### SELECTED PASSAGE
Revenue climbed 16.2% to RM279.4m on the back of robust sales volume growth in both cleanroom and healthcare segments. In their update, management also reaffirmed that the healthcare segment benefited significantly from tailwinds from COVID-19 as global glove demand skyrocketed. Notably, management commented that the higher revenue was largely driven by volume expansion rather than ASP growth.
Gross profit surged 44.0% to RM67.1m supported by lower raw material costs. Accordingly, gross margin expanded by 4.6 percentage points to 24.0%. As illustrated in our earlier article, we estimated that raw material costs like Butadiene and Acrylonitrile constitute ~46% of total operating costs. With a large portion of operating costs tied up to raw materials, Riverstone stands to reap significant cost savings from falling prices.
Net profit swelled 54.3% to RM46.6m, accompanied by higher net margin of 16.7% (+4.1 percentage points). The higher net profit was a result of operating leverage and FX gains.
As a testament to Riverstone’s cash-generative business model, its cash pile further strengthened to RM170.7m (FY19: RM130.4m).
On outlook, Riverstone updated that it remains on track to add 1.4b in glove capacity by 4Q20, which would take yearly capacity to 10.4 billion pieces (+15.6% y-o-y). This should help alleviate the supply pressure faced by the group against the backdrop of overwhelming demand.
Our view on Riverstone's outlook
1Q20’s stellar results could be surpassed by stronger performance in the upcoming quarters.
This could manifest in several ways:
1) Heightened demand from the USA and Europe could surface in the 2Q20 print
Based on FY19 figures, the bulk of Riverstone’s revenue came from the USA (19.0%) and Europe (32.3%), which only began to declare states of emergency and implement lockdowns in March. Given that the healthcare situations in the USA and Europe have escalated since then, we should expect the effect of demand growth to be shown in the upcoming quarters. Additionally, management highlighted that its order book is filled until the end of the year, with recent customers having to wait until 2021 to receive their orders. Moreover, given that we have not seen ASP increases thus far, Riverstone could also raise prices in 2Q20, in line with demand growth. This would further bolster its topline moving forward.
2) The bulk of Riverstone’s raw material cost savings should materialise from 2Q20 onwards For the most of the first quarter, oil prices were on a slow downtrend before plummeting on 8th March 2020 after Saudi Arabia initiated a price war with Russia. Being derivatives of crude, Butadiene and Acrylonitrile also saw significant price declines towards the end of 1Q20. Given that prices have remained well below pre-crisis levels, Riverstone should see more meaningful cost savings at least for the upcoming quarter.

### REQUIREMENT A
In the Riverstone results commentary, what level did gross margin reach after expanding?
### REQUIREMENT B
Pick up the Riverstone results commentary after its final sentence and extend it with the next part of the analysis.

[Stored data entries]

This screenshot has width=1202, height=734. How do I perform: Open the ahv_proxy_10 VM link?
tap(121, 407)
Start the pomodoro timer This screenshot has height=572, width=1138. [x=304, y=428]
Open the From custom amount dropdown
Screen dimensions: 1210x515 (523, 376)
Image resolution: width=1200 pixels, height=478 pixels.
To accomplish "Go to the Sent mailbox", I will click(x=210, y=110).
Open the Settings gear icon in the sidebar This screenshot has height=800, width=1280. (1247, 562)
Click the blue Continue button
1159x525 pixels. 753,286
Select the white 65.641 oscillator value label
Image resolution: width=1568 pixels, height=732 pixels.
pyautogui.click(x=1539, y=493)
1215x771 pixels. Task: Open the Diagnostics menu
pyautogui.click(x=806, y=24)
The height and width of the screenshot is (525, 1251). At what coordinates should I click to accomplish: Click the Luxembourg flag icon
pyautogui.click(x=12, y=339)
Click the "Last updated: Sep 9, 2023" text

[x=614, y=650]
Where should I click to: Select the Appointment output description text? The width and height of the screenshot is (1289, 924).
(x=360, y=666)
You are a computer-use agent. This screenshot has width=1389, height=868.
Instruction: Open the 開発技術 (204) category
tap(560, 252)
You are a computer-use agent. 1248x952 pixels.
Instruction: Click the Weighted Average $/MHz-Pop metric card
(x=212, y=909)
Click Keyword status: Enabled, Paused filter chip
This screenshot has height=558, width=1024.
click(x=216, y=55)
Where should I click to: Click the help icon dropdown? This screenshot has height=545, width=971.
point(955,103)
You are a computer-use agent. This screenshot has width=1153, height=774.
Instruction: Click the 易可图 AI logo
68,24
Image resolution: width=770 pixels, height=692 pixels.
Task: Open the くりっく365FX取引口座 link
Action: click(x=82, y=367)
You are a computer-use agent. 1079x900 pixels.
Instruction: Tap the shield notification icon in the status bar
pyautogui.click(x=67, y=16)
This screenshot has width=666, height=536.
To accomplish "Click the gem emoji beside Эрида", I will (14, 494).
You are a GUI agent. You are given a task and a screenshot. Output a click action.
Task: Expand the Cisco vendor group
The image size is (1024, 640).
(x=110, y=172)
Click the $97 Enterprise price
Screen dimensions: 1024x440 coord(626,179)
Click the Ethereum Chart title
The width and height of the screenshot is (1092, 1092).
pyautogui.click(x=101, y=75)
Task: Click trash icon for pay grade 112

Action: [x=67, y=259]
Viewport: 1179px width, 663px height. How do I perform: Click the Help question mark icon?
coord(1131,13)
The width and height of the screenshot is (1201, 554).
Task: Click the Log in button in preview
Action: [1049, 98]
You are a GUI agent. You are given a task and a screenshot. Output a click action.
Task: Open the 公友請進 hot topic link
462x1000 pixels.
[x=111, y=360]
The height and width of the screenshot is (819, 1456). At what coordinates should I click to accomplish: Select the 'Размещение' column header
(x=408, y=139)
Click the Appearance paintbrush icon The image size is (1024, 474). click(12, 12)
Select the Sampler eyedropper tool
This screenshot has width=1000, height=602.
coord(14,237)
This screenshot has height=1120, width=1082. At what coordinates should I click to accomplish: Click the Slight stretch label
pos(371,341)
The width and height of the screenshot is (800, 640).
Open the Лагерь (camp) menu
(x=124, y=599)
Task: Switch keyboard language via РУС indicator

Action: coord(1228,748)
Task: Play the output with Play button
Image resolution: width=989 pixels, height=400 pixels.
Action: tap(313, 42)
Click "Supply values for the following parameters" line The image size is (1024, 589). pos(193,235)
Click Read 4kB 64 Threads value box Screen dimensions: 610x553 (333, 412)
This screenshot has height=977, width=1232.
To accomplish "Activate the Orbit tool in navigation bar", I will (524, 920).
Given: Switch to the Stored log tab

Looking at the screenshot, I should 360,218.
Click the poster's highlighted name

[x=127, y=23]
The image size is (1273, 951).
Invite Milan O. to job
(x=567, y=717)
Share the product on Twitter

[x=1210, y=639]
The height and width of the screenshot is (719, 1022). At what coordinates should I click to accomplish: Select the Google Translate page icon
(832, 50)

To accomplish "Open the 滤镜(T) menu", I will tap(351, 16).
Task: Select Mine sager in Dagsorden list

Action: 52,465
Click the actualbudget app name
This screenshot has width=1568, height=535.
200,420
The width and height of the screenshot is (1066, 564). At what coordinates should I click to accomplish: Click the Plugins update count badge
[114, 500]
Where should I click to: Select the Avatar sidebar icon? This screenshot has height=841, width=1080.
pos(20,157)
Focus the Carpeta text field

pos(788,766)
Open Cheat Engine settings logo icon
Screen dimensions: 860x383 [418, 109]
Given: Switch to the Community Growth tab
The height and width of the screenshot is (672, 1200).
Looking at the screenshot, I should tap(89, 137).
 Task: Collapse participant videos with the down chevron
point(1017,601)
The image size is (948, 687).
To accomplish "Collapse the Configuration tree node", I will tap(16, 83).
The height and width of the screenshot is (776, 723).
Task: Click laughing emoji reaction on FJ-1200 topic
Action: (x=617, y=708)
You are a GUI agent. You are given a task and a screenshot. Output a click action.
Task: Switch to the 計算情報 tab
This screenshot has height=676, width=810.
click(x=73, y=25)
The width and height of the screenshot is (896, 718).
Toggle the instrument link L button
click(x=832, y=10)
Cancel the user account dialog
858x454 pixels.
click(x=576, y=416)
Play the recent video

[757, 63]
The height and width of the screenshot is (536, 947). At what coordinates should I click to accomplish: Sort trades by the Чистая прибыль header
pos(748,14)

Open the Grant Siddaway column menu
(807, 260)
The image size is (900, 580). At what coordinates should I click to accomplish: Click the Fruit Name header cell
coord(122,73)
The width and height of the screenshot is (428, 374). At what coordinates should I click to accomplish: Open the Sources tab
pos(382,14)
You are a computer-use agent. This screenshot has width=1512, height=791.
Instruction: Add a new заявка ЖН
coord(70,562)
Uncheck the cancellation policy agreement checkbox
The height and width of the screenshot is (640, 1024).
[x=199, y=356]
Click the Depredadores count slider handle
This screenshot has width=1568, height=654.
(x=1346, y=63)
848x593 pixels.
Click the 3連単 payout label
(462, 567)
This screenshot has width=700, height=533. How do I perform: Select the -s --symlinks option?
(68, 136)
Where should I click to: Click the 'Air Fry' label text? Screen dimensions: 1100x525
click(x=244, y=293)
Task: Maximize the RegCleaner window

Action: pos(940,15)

### YOUR RESPONSE A
24.0%, an expansion of 4.6 percentage points.

### YOUR RESPONSE B
3) Post-pandemic demand should remain intact
Management has indicated that hospitals have been drawing down on their safety stocks for personal protection equipment throughout the outbreak. As hygiene and sanitation standards are raised, we opine that hospitals might still need to rebuild their stockpile of personal protection equipment post-COVID-19. Accordingly, Riverstone could see sustained demand for healthcare gloves even after FY20.
1) Commodity price spikes
Saudi Arabia recently announced that it would cut output by a further 1m bpd to stabilise global oil markets. Should we see a rise in raw material prices, it might erode potential cost savings.
2) Execution risks
Malaysia’s new COVID-19 cases resumed its upward trend as of 11th May 2020, with 70 new cases being reported. Should any of Riverstone’s production staff in Malaysia contract the virus, it could cause labour disruptions and heightened sanitation procedures. This could result in production line downtimes, lower utilisation rates as well as increased operating costs.
3) De-escalation of the global COVID-19 pandemic
The abatement of the virus could dampen demand for medical gloves as the healthcare situation improves. As much as we wish for the situation to improve, experts’ opinions have pointed to a drawn-out fight that could last 18-24 months.
As of writing, Riverstone's price has risen above the price targets of all four sell-side analysts covering the stock. Given the strong outlook and earnings visibility, we believe we could see upgrades to current price targets.
If we were to speculate on what could their revised price targets be, we opine they would be within the range of $1.80 - $2.00. This implies a FY20 Forward P/E of between 18-20x based on our forecasted earnings model, which remains within the realm of reasonableness in our view.
Since our last article on 26th April 2020, Riverstone has risen from $1.19 to reach $1.62 at the time of writing, marking a 36.1% increase in 10 trading days. The current quarter gave us a glimpse of the impact of the pandemic on Riverstone's business. That said, even as outlook remains positive, we are cognizant of possible downside risks that might play out given the huge run-up in share price. As such, we will continue to monitor developments in the COVID-19 narrative and its possible effects on Riverstone. Nevertheless, our long-term investment thesis remains intact.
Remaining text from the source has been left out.